→ Try it: From the records below, take each line where the string "Image" shows up and copy it.

- Opening Delimiter -

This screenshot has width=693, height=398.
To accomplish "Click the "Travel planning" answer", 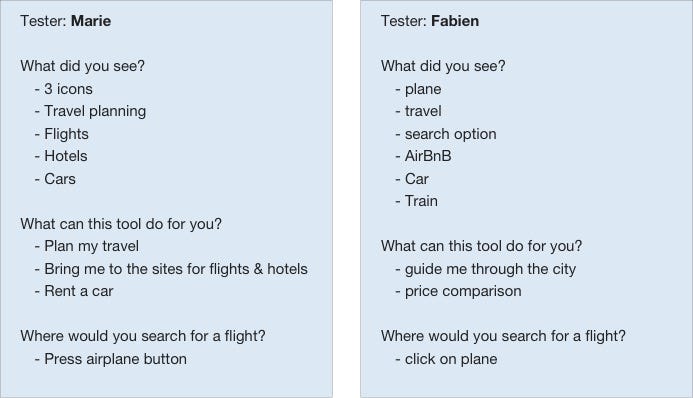I will pos(95,111).
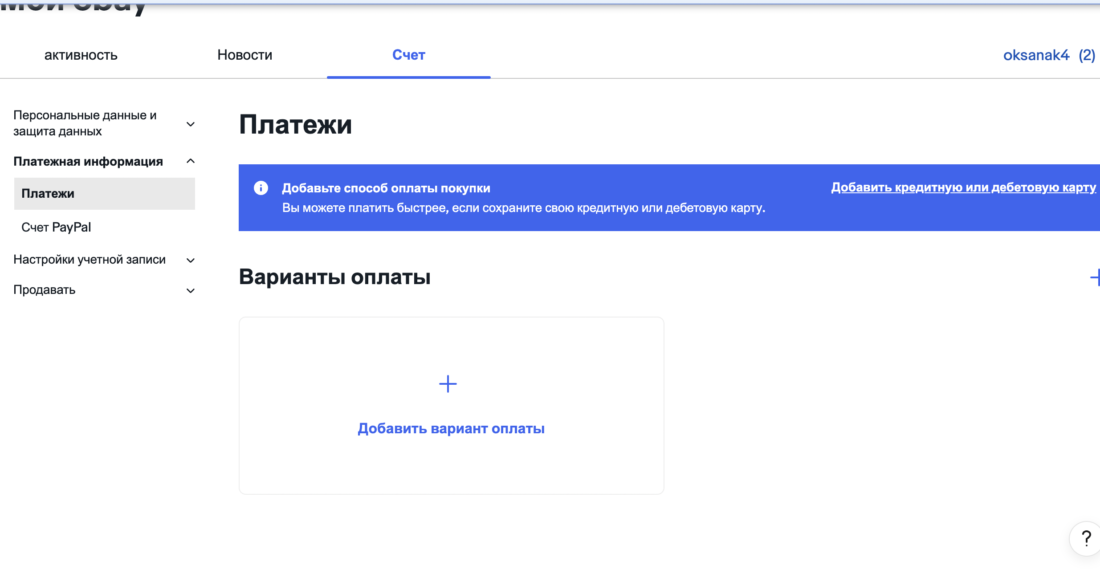Expand the Настройки учетной записи section
This screenshot has width=1100, height=578.
click(x=90, y=259)
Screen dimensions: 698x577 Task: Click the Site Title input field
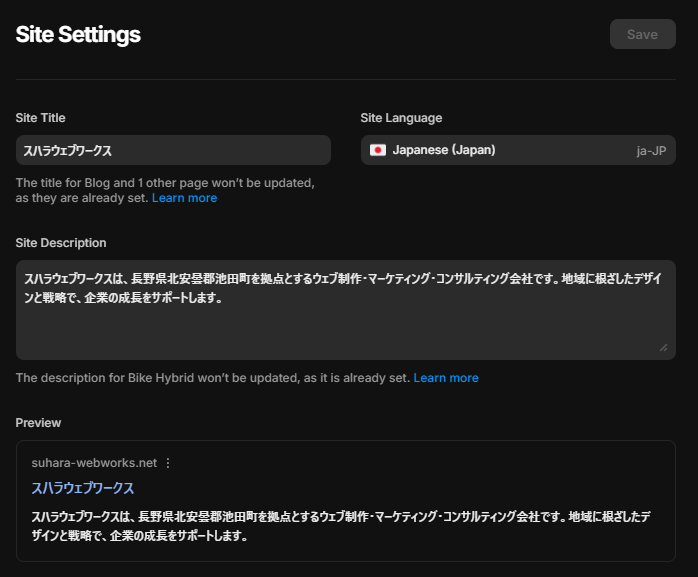tap(173, 150)
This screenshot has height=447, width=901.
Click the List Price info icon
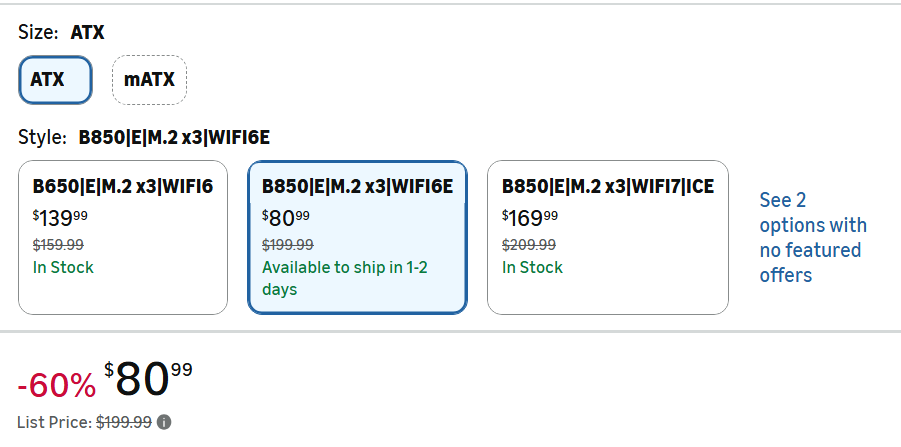164,423
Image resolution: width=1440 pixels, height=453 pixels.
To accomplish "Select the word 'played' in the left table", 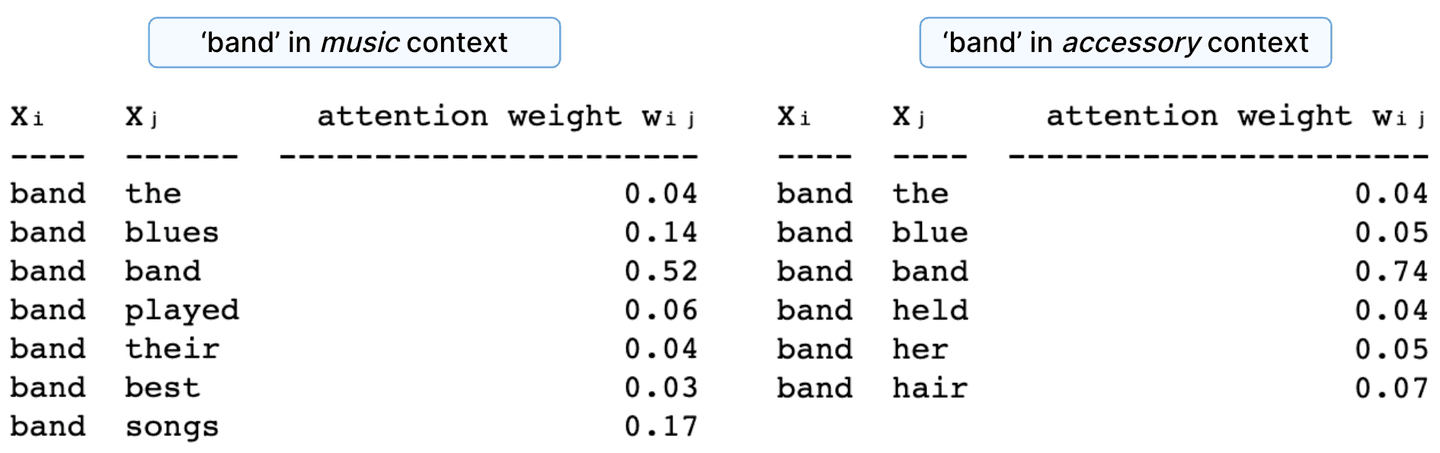I will 182,311.
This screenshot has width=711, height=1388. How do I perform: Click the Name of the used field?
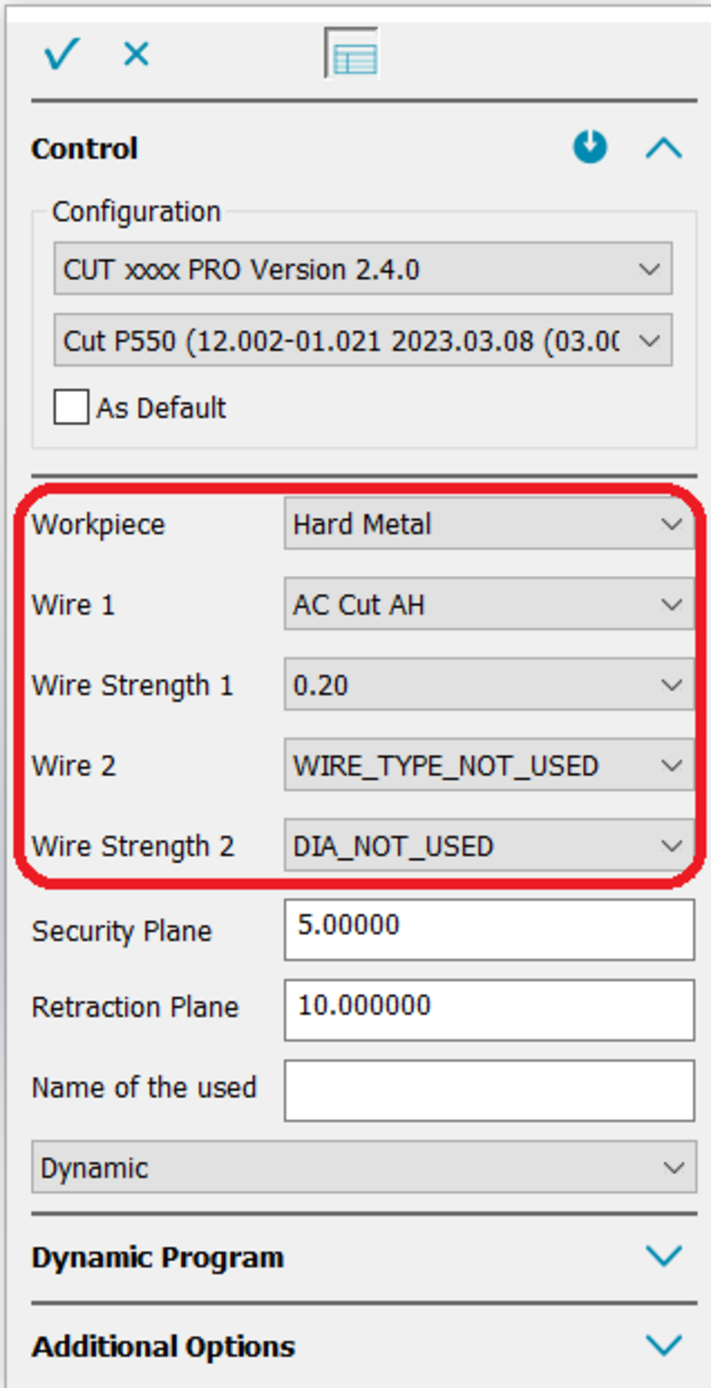[x=488, y=1090]

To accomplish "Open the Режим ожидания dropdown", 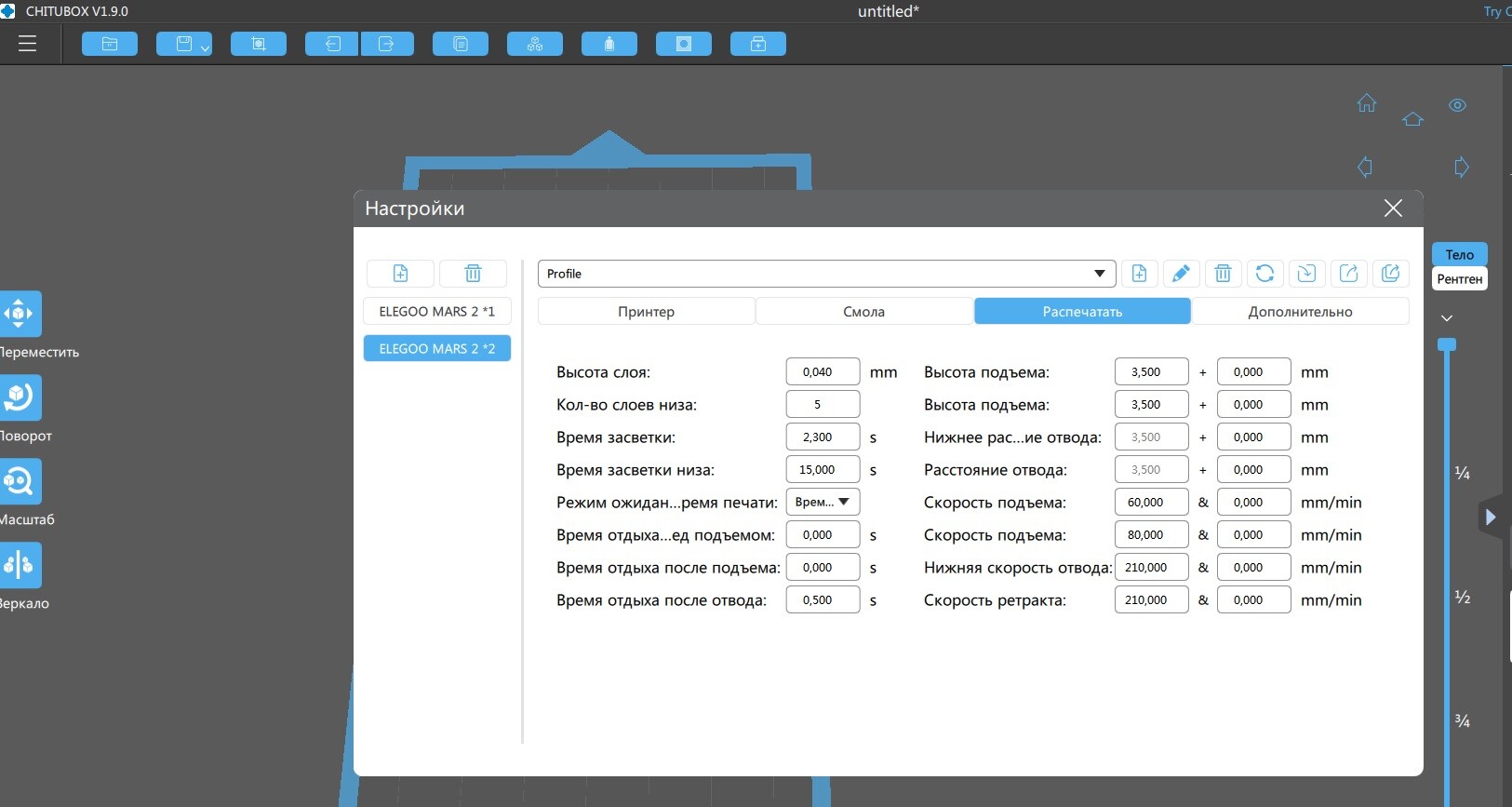I will pyautogui.click(x=823, y=502).
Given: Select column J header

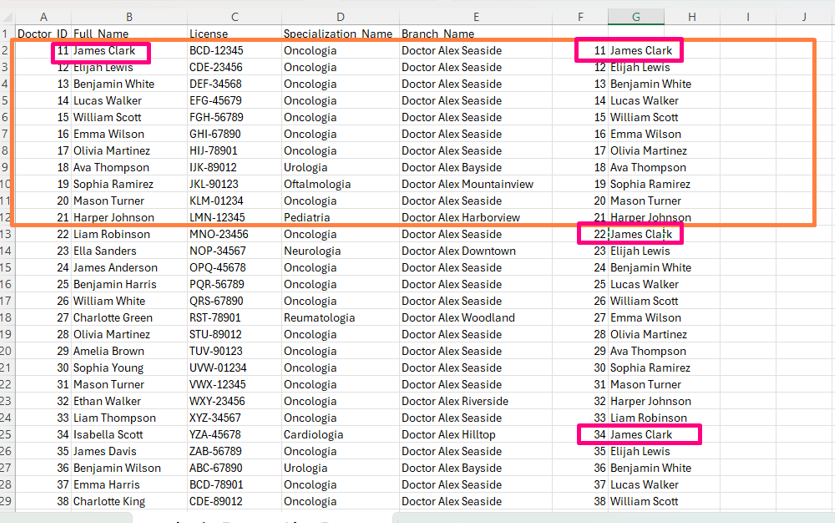Looking at the screenshot, I should point(804,17).
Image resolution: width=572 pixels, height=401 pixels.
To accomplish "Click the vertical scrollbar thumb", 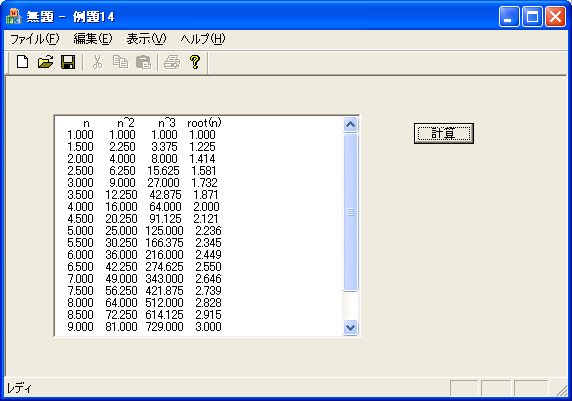I will 351,212.
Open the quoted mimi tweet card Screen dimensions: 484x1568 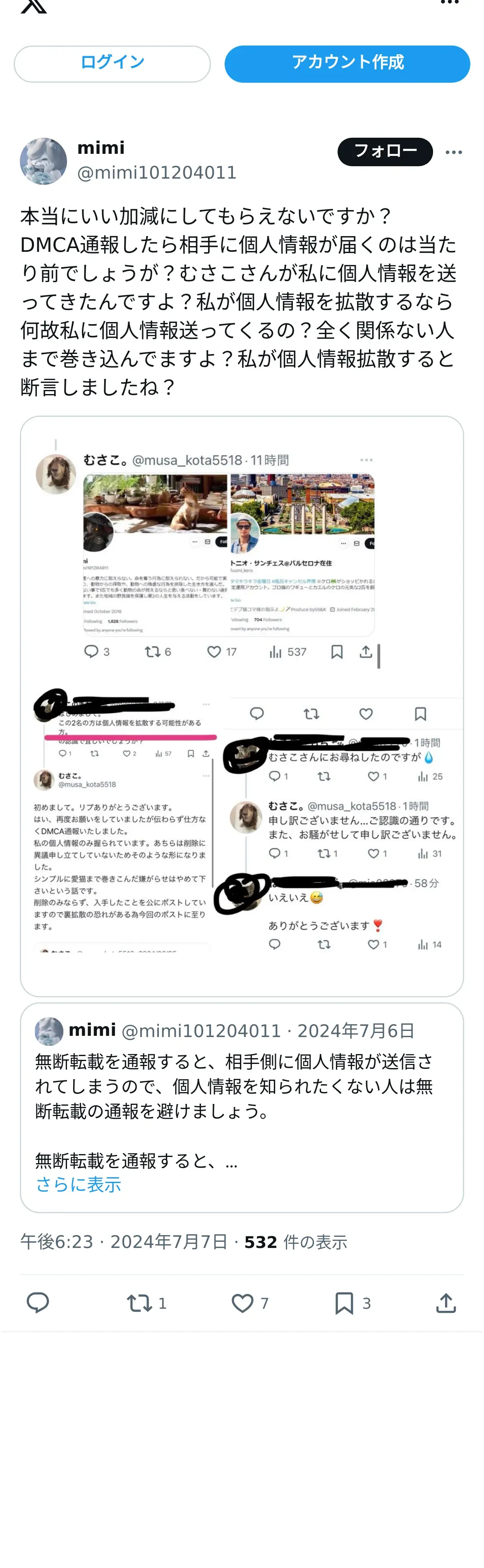242,1107
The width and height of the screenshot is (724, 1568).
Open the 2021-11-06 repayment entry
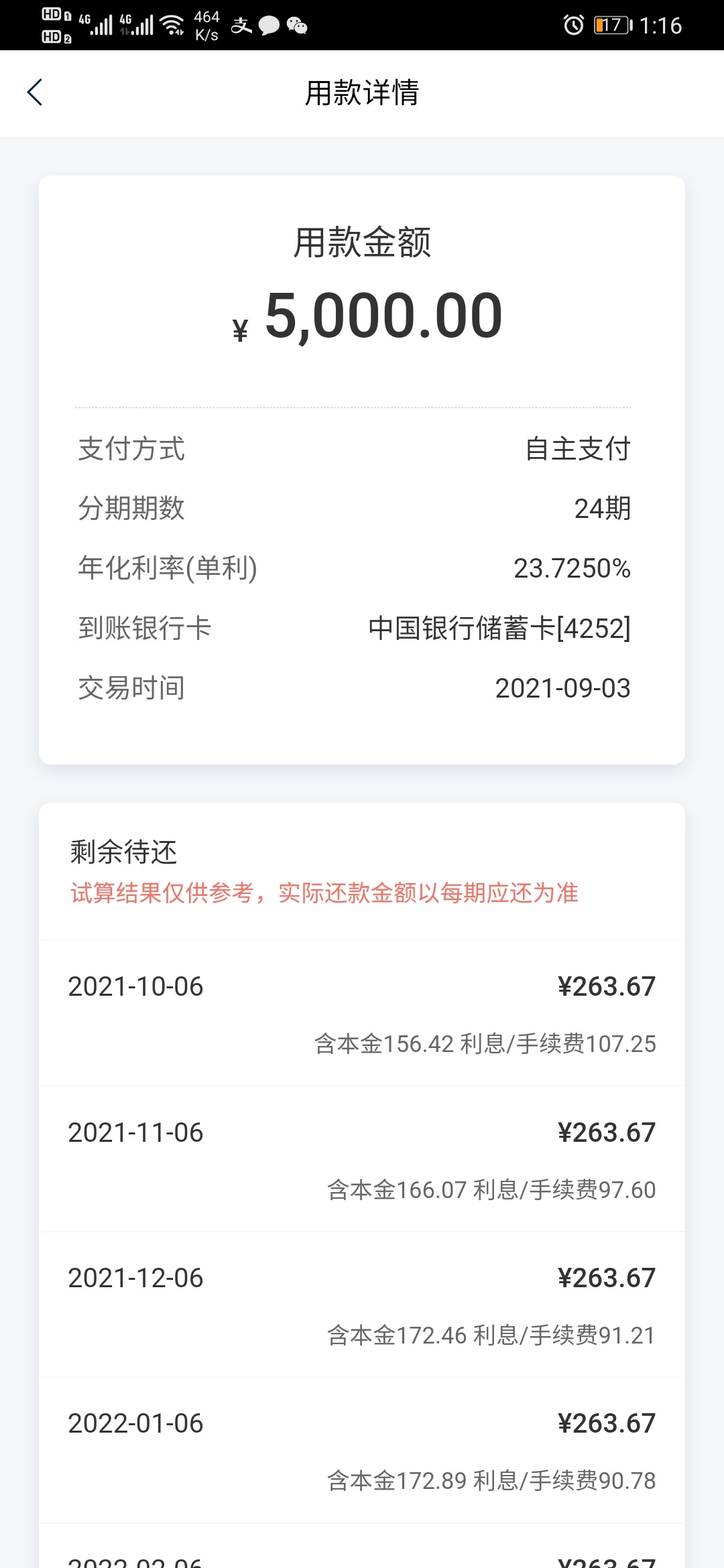[362, 1159]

- Closing Delimiter -

→ Expected answer:
Image resolution: width=1440 pixels, height=453 pixels.
Image resolution: width=572 pixels, height=401 pixels.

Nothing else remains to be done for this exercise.